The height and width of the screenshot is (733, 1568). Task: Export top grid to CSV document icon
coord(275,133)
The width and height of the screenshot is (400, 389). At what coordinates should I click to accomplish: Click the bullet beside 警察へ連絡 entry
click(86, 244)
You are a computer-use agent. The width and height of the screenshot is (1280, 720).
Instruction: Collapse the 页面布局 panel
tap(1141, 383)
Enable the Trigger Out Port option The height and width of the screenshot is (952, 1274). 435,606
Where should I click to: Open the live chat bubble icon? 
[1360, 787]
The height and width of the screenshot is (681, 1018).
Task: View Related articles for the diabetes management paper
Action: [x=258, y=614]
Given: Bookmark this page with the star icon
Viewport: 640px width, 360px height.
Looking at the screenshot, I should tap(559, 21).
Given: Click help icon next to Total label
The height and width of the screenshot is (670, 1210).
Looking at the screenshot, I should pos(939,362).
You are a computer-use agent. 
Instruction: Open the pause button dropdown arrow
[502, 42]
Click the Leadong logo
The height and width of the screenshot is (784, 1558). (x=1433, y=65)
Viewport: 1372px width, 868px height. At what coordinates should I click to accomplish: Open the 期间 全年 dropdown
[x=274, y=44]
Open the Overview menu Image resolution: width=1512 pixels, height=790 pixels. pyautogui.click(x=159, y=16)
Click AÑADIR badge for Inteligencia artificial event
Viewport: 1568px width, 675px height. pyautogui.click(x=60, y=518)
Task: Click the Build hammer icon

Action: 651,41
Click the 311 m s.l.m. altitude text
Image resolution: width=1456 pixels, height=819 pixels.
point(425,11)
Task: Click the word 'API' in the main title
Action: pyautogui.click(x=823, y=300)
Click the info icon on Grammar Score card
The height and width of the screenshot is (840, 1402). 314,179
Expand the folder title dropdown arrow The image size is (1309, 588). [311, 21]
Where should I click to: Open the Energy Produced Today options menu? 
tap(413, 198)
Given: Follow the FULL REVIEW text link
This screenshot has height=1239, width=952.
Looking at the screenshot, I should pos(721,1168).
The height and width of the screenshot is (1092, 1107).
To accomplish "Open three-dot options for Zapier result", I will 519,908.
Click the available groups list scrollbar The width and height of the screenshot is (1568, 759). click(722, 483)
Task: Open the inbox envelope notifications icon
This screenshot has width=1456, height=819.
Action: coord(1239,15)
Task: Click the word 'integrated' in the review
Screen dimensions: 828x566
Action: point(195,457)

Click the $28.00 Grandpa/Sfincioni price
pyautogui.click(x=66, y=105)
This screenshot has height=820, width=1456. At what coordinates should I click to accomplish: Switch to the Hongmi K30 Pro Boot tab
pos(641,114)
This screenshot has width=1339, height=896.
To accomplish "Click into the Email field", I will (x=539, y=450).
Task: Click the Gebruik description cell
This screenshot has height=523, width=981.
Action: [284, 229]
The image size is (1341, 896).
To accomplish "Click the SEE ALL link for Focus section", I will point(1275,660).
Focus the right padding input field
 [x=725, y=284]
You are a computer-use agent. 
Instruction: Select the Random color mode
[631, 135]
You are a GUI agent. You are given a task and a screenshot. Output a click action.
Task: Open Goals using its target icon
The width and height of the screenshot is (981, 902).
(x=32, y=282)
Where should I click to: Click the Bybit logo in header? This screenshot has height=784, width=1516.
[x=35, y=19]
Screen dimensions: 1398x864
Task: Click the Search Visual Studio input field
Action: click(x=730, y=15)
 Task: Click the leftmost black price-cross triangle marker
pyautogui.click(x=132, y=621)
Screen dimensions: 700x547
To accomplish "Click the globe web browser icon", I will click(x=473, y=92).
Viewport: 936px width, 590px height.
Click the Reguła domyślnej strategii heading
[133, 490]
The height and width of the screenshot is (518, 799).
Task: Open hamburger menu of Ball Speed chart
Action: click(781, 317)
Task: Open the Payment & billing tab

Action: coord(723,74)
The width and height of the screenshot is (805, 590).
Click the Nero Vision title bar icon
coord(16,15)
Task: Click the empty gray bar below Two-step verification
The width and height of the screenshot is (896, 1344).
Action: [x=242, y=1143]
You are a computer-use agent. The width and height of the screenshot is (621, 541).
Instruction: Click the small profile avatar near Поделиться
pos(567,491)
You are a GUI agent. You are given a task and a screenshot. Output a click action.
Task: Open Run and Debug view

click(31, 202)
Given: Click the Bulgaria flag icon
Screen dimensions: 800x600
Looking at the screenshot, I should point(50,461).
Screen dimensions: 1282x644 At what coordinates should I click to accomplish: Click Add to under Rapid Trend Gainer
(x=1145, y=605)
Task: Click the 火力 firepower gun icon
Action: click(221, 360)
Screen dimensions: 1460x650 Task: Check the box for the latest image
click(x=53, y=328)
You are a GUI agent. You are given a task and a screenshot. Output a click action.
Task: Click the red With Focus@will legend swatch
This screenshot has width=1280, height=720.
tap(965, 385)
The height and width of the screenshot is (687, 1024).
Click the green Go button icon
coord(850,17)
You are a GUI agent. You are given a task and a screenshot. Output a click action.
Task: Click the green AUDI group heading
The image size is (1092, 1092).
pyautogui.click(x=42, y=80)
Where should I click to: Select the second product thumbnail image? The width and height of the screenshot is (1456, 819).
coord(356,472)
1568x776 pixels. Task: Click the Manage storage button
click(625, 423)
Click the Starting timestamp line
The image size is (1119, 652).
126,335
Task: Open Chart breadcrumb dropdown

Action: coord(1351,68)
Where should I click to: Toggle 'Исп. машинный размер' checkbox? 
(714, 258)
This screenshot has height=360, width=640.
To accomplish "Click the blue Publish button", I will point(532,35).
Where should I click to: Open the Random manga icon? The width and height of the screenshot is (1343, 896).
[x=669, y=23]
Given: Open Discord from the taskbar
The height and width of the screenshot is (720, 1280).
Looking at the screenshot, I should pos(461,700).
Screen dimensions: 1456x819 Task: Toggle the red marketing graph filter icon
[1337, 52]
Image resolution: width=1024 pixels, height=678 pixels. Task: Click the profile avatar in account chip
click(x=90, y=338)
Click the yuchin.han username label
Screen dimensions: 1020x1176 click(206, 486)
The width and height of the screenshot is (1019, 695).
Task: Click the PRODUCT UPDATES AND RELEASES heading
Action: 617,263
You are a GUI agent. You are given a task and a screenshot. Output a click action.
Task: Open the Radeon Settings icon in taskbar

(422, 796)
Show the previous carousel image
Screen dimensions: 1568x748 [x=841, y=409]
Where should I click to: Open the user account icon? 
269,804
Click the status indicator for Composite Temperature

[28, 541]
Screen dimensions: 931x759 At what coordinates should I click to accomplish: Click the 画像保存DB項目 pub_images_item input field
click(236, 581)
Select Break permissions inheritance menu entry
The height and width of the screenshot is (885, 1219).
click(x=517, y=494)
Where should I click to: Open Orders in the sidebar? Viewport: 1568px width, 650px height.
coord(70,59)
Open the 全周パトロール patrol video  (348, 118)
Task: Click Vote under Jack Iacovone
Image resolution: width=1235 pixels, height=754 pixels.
■ ■ ■
### Stated problem
Reproduce all of the records above, substituting "Which point should I click to" for every occurrence of "Where should I click to" and leaving everything else unchanged.

### Exercise response
The height and width of the screenshot is (733, 1568). Task: Export top grid to CSV document icon
coord(275,133)
The width and height of the screenshot is (400, 389). At what coordinates should I click to accomplish: Click the bullet beside 警察へ連絡 entry
click(86, 244)
You are a computer-use agent. The width and height of the screenshot is (1280, 720).
Instruction: Collapse the 页面布局 panel
tap(1141, 383)
Enable the Trigger Out Port option The height and width of the screenshot is (952, 1274). 435,606
Which point should I click to: Open the live chat bubble icon? 
[1360, 787]
The height and width of the screenshot is (681, 1018).
Task: View Related articles for the diabetes management paper
Action: [x=258, y=614]
Given: Bookmark this page with the star icon
Viewport: 640px width, 360px height.
Looking at the screenshot, I should tap(559, 21).
Given: Click help icon next to Total label
The height and width of the screenshot is (670, 1210).
Looking at the screenshot, I should pos(939,362).
You are a computer-use agent. 
Instruction: Open the pause button dropdown arrow
[502, 42]
Click the Leadong logo
The height and width of the screenshot is (784, 1558). (x=1433, y=65)
Viewport: 1372px width, 868px height. At what coordinates should I click to accomplish: Open the 期间 全年 dropdown
[x=274, y=44]
Open the Overview menu Image resolution: width=1512 pixels, height=790 pixels. pyautogui.click(x=159, y=16)
Click AÑADIR badge for Inteligencia artificial event
Viewport: 1568px width, 675px height. pyautogui.click(x=60, y=518)
Task: Click the Build hammer icon

Action: 651,41
Click the 311 m s.l.m. altitude text
Image resolution: width=1456 pixels, height=819 pixels.
point(425,11)
Task: Click the word 'API' in the main title
Action: pyautogui.click(x=823, y=300)
Click the info icon on Grammar Score card
The height and width of the screenshot is (840, 1402). 314,179
Expand the folder title dropdown arrow The image size is (1309, 588). [311, 21]
Which point should I click to: Open the Energy Produced Today options menu? 
tap(413, 198)
Given: Follow the FULL REVIEW text link
This screenshot has height=1239, width=952.
Looking at the screenshot, I should pos(721,1168).
The height and width of the screenshot is (1092, 1107).
To accomplish "Open three-dot options for Zapier result", I will 519,908.
Click the available groups list scrollbar The width and height of the screenshot is (1568, 759). click(722, 483)
Task: Open the inbox envelope notifications icon
This screenshot has width=1456, height=819.
Action: coord(1239,15)
Task: Click the word 'integrated' in the review
Screen dimensions: 828x566
Action: point(195,457)

Click the $28.00 Grandpa/Sfincioni price
pyautogui.click(x=66, y=105)
This screenshot has height=820, width=1456. At what coordinates should I click to accomplish: Switch to the Hongmi K30 Pro Boot tab
pos(641,114)
This screenshot has width=1339, height=896.
To accomplish "Click into the Email field", I will (x=539, y=450).
Task: Click the Gebruik description cell
This screenshot has height=523, width=981.
Action: [284, 229]
The image size is (1341, 896).
To accomplish "Click the SEE ALL link for Focus section", I will point(1275,660).
Focus the right padding input field
 [x=725, y=284]
You are a computer-use agent. 
Instruction: Select the Random color mode
[631, 135]
You are a GUI agent. You are given a task and a screenshot. Output a click action.
Task: Open Goals using its target icon
The width and height of the screenshot is (981, 902).
(x=32, y=282)
Which point should I click to: Click the Bybit logo in header? This screenshot has height=784, width=1516.
[x=35, y=19]
Screen dimensions: 1398x864
Task: Click the Search Visual Studio input field
Action: click(x=730, y=15)
 Task: Click the leftmost black price-cross triangle marker
pyautogui.click(x=132, y=621)
Screen dimensions: 700x547
To accomplish "Click the globe web browser icon", I will click(x=473, y=92).
Viewport: 936px width, 590px height.
Click the Reguła domyślnej strategii heading
[133, 490]
The height and width of the screenshot is (518, 799).
Task: Open hamburger menu of Ball Speed chart
Action: click(781, 317)
Task: Open the Payment & billing tab

Action: coord(723,74)
The width and height of the screenshot is (805, 590).
Click the Nero Vision title bar icon
coord(16,15)
Task: Click the empty gray bar below Two-step verification
The width and height of the screenshot is (896, 1344).
Action: [x=242, y=1143]
You are a computer-use agent. The width and height of the screenshot is (621, 541).
Instruction: Click the small profile avatar near Поделиться
pos(567,491)
You are a GUI agent. You are given a task and a screenshot. Output a click action.
Task: Open Run and Debug view

click(31, 202)
Given: Click the Bulgaria flag icon
Screen dimensions: 800x600
Looking at the screenshot, I should point(50,461).
Screen dimensions: 1282x644 At what coordinates should I click to accomplish: Click Add to under Rapid Trend Gainer
(x=1145, y=605)
Task: Click the 火力 firepower gun icon
Action: click(221, 360)
Screen dimensions: 1460x650 Task: Check the box for the latest image
click(x=53, y=328)
You are a GUI agent. You are given a task and a screenshot. Output a click action.
Task: Click the red With Focus@will legend swatch
This screenshot has width=1280, height=720.
tap(965, 385)
The height and width of the screenshot is (687, 1024).
Click the green Go button icon
coord(850,17)
You are a GUI agent. You are given a task and a screenshot. Output a click action.
Task: Click the green AUDI group heading
The image size is (1092, 1092).
pyautogui.click(x=42, y=80)
Which point should I click to: Select the second product thumbnail image? The width and height of the screenshot is (1456, 819).
coord(356,472)
1568x776 pixels. Task: Click the Manage storage button
click(625, 423)
Click the Starting timestamp line
The image size is (1119, 652).
126,335
Task: Open Chart breadcrumb dropdown

Action: coord(1351,68)
Which point should I click to: Toggle 'Исп. машинный размер' checkbox? 
(714, 258)
This screenshot has height=360, width=640.
To accomplish "Click the blue Publish button", I will point(532,35).
Which point should I click to: Open the Random manga icon? The width and height of the screenshot is (1343, 896).
[x=669, y=23]
Given: Open Discord from the taskbar
The height and width of the screenshot is (720, 1280).
Looking at the screenshot, I should pos(461,700).
Screen dimensions: 1456x819 Task: Toggle the red marketing graph filter icon
[1337, 52]
Image resolution: width=1024 pixels, height=678 pixels. Task: Click the profile avatar in account chip
click(x=90, y=338)
Click the yuchin.han username label
Screen dimensions: 1020x1176 click(206, 486)
The width and height of the screenshot is (1019, 695).
Task: Click the PRODUCT UPDATES AND RELEASES heading
Action: 617,263
You are a GUI agent. You are given a task and a screenshot. Output a click action.
Task: Open the Radeon Settings icon in taskbar

(422, 796)
Show the previous carousel image
Screen dimensions: 1568x748 [x=841, y=409]
Which point should I click to: Open the user account icon? 
269,804
Click the status indicator for Composite Temperature

[28, 541]
Screen dimensions: 931x759 At what coordinates should I click to accomplish: Click the 画像保存DB項目 pub_images_item input field
click(236, 581)
Select Break permissions inheritance menu entry
The height and width of the screenshot is (885, 1219).
click(x=517, y=494)
Which point should I click to: Open Orders in the sidebar? Viewport: 1568px width, 650px height.
coord(70,59)
Open the 全周パトロール patrol video  (348, 118)
Task: Click Vote under Jack Iacovone
Image resolution: width=1235 pixels, height=754 pixels.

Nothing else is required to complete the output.